Egg shell shatters, a thousand pieces of white and son plays with blueberries. We’re making scones on a Saturday. He laughs as the purple fruit rolls; flour on his nose. Flour his father-in-law grows, wheat fallen, wheat dead and drug, stripped of stalk where once it swayed as though dancing.
Unless a kernel of wheat falls to the ground and dies… says John. Flour slides into egg into butter into dough.
It’s a kind of grace, this. Making scones with my son on a Saturday. That all children could know …
I pick shell from batter, remember, the boys without mittens, the ones without hats walking frozen to Grandma’s house two hours away with their four bags of toys and their red clown noses and their daddy passed out in bed. The boys mother-in-law picked up and drove to Social Services. The boys who didn’t know anything was wrong except for it was so cold, so very cold.
Blueberries squish and son so small, and I wonder, how to break his heart, gentle?
To make his heart shatter, for those with less… For those without mittens or hats or daddies to run home to.
I wipe him clean in the shadows and he runs to play on toddler legs, and I roll dough into wedge of pie and sugar sprinkle. My grandmother says sugar keeps the dough from drying out.
He’s fallen now, against sharp edge. My womb drops and I run. Tears and blood and I kiss every baby fold and hold, hold, and he hushes and I cannot wipe away enough sad.
This, how Christ must feel when we cry; how the ground nestles wheat against soil-chest. This, what I hope to teach my son. This hug. This holding forever the hurt.
Yes, even as he straightens and smiles and forgets the pain, may he remember my arms. So that, when the world falls, he’ll drop everything to run, to reach, to be, with the broken.
Practical tips on how to inspire compassion in your children:
1. Sponsor a child and encourage the writing of cards, letters, the sending of gifts and the praying over photo on fridge.
2. Foster or adopt a child, and bring the broken world directly into your home.
3. Speak, at suppertime, of that day’s interactions, and how classmates were treated at school, and was this how Jesus would have treated them?
4. Guard your tongue as you speak of neighbor, friend and family member: speak only in love and grace, so little ones might emulate.
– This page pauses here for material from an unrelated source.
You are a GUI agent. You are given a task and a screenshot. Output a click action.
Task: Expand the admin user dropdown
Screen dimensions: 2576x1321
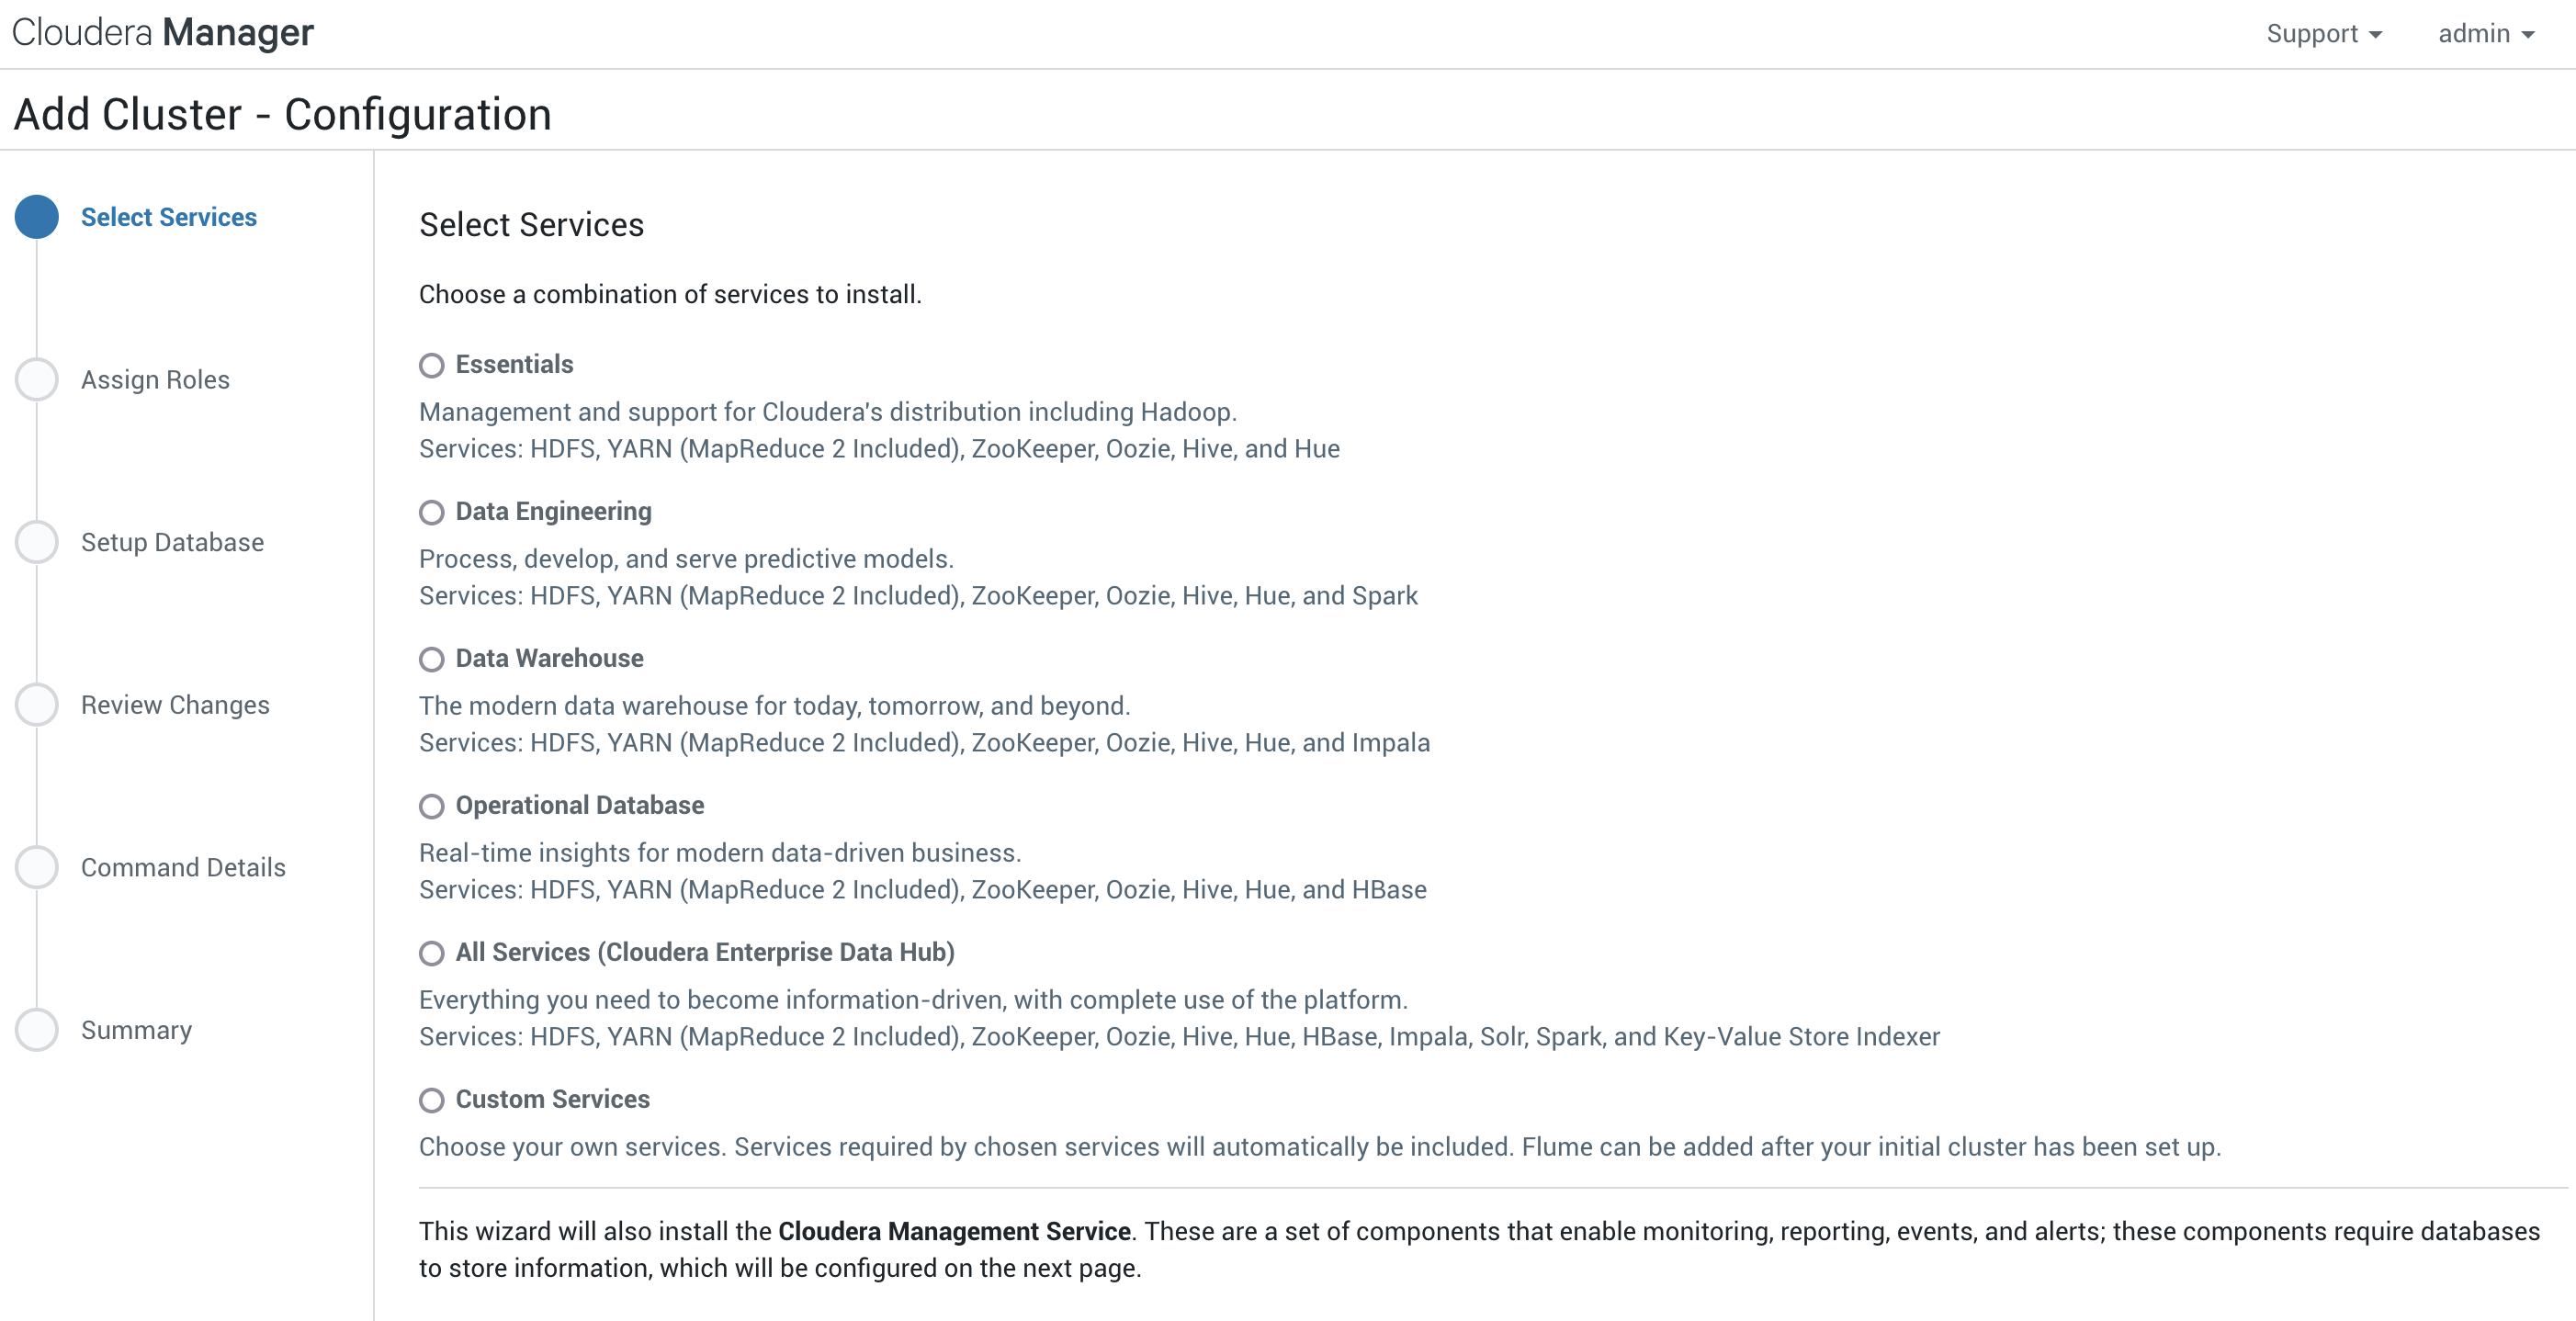pyautogui.click(x=2486, y=34)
When you slip up, confess this to your children, and explain why/how you were wrong.
5. Watch World Vision commercials and the Discovery channel as a family, and let your tears speak for you.
6. Donate food and time regularly as a family, to a local soup kitchen, shelter or nursing home.
7. Write cards or letters for those hurting in your church or neighborhood.
8. Make meals together, taking them to those in need.
9. Each year, encourage your children to go through their old stuffies and clothes and donate what they don’t need.
10. Each night, pray as a family through your Christmas cards, for the people who sent them.
(If you have other suggestions on how to inspire compassion in children, please share… thank you, friends)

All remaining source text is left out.